We never know when we’ll be gone, so we need to look ahead and create our wills for when that moment arrives. However, some people put off creating a will for so long that they die without one. In that case, the state of New Jersey will handle asset distribution instead of it being a personal choice.
People who die without a will are said to die “intestate.” That means that the state will distribute property to the deceased’s family members according to statutory guidelines. The laws in New Jersey specify that the person’s estate will be distributed in the following order of priority:
- To the person’s spouse or partner
- To the person’s descendants (by birth or adoption)
- To the person’s parents or siblings
- To the person’s grandparents or their descendants
- To the person’s stepchildren or “descendants by representation”
If no heirs exist, then the state will take the property. This is not common; before the state takes the property, it will try to give assets to anyone related to the deceased person.

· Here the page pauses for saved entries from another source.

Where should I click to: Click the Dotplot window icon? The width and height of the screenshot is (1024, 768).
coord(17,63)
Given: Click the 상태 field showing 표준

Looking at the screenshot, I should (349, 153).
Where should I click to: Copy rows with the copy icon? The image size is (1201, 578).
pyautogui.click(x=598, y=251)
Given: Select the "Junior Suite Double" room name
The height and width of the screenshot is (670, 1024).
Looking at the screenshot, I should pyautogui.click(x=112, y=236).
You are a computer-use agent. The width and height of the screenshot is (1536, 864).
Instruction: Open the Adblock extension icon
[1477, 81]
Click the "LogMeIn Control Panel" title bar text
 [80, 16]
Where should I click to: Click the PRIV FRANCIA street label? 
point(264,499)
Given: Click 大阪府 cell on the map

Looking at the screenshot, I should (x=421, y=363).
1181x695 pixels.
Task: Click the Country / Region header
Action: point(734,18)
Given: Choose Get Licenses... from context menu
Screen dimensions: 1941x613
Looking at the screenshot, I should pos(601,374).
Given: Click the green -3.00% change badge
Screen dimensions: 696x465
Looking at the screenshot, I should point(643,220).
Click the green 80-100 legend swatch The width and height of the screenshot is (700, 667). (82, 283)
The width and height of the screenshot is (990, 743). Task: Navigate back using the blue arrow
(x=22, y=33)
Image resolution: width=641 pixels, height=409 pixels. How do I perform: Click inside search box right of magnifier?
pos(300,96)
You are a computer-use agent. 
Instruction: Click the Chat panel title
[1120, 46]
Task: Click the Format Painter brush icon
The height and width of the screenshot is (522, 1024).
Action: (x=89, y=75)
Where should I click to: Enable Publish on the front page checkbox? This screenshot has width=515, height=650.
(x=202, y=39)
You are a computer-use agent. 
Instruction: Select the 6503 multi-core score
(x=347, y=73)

If the deceased person died intestate with a living spouse, that spouse usually gets the inheritance. However, this can change if the person’s parents are also still alive or if the spouse had children of their own that were not the deceased’s descendants. The distribution also changes if the person had descendants of their own – such as children from a prior marriage – that were not the living spouse’s descendants.
The importance of a will
Just because a person dies without a will does not mean that their family won’t get their inheritance. However, a person can specify distribution among their family members in a will, leaving a higher portion of assets to one family member or another. Ultimately, making a will is faster and more effective than dying intestate. No matter how far away our deaths seem, we should always take some time to plan ahead and create an estate plan.